The coolest thing to me (and I'm sure to other newbs...noobs? whatever) about working in a CG environment is the ability to effortlessly change POVs, angles and perspective, more so even than with an actual camera. When you have a moving shot, like a pan or a pull-back, it accentuates the amount of effort that went into modelling the set and characters.
Having taken this into consideration, I made a fatal mistake as a consequence of rendering every shot out separately - there isn't a solitary moment in either video where the camera stays still.
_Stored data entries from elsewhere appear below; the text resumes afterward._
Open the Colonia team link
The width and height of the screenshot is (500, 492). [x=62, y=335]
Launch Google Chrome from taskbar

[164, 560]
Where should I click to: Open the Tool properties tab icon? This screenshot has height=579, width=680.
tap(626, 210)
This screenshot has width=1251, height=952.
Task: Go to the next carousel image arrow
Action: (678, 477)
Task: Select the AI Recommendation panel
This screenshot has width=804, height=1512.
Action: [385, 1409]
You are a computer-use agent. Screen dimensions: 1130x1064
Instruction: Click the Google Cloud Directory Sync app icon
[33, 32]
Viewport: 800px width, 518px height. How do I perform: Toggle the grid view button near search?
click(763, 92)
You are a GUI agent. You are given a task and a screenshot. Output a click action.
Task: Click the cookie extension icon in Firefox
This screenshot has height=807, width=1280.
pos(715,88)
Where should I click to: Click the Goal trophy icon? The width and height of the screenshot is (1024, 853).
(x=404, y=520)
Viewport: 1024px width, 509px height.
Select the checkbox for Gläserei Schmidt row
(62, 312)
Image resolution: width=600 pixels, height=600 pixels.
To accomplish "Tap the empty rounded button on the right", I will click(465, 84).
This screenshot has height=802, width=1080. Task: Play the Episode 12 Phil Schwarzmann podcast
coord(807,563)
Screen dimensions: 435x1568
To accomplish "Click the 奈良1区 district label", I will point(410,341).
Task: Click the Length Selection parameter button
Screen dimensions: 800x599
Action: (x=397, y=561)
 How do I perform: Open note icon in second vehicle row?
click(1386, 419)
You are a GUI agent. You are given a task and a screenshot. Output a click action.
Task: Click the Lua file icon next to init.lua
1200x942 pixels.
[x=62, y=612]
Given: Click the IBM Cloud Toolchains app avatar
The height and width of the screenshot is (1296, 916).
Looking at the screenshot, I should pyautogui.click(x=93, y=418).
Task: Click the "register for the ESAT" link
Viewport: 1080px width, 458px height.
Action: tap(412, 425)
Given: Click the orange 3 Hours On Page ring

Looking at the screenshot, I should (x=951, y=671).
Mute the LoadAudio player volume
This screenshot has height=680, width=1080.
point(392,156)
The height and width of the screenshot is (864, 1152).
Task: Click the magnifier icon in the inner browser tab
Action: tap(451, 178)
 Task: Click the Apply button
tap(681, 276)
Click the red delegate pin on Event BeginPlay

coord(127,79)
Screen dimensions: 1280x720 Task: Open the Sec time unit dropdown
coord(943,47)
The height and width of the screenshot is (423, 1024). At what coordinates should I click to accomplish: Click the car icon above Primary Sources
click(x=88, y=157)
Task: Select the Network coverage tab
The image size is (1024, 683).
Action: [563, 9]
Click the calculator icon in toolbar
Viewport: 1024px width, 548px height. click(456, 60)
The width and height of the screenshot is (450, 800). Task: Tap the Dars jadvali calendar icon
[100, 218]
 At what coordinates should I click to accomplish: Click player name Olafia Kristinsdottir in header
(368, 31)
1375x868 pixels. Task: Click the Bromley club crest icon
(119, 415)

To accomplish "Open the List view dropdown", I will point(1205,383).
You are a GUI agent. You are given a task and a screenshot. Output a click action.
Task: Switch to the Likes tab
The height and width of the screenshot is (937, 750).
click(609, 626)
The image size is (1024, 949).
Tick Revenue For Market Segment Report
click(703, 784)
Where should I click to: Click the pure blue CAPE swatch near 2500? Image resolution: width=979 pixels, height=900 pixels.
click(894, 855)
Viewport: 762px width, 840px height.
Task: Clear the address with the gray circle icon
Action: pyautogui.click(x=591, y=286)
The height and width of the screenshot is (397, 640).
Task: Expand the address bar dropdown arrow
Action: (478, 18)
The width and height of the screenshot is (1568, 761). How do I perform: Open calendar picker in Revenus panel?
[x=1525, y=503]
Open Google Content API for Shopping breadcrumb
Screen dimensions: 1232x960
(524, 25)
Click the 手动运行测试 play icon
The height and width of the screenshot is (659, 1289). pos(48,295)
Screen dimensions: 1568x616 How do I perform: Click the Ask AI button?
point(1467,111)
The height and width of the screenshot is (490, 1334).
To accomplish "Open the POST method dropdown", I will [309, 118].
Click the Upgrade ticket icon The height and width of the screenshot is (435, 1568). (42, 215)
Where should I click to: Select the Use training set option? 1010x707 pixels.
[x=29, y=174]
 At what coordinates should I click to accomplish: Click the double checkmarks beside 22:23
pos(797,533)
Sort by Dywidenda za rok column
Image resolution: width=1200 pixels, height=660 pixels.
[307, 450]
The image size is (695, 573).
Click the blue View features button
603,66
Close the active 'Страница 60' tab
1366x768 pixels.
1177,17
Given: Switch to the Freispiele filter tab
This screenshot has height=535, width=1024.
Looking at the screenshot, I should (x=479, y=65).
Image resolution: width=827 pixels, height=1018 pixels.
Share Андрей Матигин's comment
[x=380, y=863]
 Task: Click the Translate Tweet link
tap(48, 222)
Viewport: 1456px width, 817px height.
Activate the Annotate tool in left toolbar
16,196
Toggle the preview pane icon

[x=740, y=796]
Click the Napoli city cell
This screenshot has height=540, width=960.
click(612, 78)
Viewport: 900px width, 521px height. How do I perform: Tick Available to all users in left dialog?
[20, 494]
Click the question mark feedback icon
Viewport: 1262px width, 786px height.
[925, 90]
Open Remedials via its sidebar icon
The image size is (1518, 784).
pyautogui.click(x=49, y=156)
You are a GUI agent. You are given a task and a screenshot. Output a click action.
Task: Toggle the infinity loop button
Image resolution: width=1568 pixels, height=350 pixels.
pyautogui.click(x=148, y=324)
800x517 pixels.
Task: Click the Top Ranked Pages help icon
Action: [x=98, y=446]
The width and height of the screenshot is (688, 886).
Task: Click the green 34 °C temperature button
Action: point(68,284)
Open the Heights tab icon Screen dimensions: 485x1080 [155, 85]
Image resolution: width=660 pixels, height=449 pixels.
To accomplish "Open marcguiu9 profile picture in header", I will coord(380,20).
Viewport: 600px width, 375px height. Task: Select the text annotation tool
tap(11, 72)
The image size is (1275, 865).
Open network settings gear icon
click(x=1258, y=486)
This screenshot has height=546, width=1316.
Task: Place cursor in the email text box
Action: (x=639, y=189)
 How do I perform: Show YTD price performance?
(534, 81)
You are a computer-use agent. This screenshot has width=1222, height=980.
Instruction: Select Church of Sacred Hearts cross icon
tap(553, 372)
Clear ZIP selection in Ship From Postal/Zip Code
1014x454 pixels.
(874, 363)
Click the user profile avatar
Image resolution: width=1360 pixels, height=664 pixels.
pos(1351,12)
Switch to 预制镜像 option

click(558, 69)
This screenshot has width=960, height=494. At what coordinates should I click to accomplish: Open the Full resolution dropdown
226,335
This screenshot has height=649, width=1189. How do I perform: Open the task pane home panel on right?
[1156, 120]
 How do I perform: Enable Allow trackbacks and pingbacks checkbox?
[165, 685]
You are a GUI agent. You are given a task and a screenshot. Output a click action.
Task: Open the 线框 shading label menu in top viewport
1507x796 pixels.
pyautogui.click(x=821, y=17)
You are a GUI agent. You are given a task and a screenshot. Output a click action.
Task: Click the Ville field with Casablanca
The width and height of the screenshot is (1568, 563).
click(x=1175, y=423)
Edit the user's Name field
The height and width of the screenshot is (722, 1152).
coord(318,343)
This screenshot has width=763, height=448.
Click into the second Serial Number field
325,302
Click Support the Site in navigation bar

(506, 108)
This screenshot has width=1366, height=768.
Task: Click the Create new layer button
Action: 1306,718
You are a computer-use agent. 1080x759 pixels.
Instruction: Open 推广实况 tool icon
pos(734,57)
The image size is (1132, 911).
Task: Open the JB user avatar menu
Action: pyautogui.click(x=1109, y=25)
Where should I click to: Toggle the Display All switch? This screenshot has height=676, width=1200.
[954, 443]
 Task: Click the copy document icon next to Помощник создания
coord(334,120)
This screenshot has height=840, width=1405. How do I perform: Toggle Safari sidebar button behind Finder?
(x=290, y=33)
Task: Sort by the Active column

Not only is this piss-irritating, it detracts from the characters and subdues the impact of shots that would otherwise be quite impressive.
In the video below, 'Facial Mel', there are three zoom-outs that I was fairly proud of, but because the visuals that come before and after each one indulge in needless camera motion, the brevity of these three shots dissipates almost completely. They're still kinda cool, but they could have stood out so much more if I'd had the foresight to exercise some restraint elsewhere.

Struwwelpeter: "Facial Mel" Music Video

I feel I should mention at this point that when I refer to my own work in a flattering way I'm really applauding the capabilities of the software I use (Cinema 4D, if that's of any interest).
While 'Facial Mel' is perhaps more bright and bustling, 'Let Slip' is the more thought-through video of the two. For whatever symbolism that can be read into 'Facial Mel' (there was none consciously intended) there isn't a lot that happens. Robot wakes up, robot rolls along a walkway into a colloseum-type thing, robot gets nutted by a mirror and some windy shit goes down. In 'Let Slip' there are a couple of isolated scenes in which events occur, however minimal they may be. In one scene, the main rabbit is in a position to help another rabbit in need. Instead he walks away. I like that bit a lot because, as crude as it may be, it was the first time I'd created a personality for a character - the animation is minimal but you still get the idea that this rabbit is a bit of a self-serving dick.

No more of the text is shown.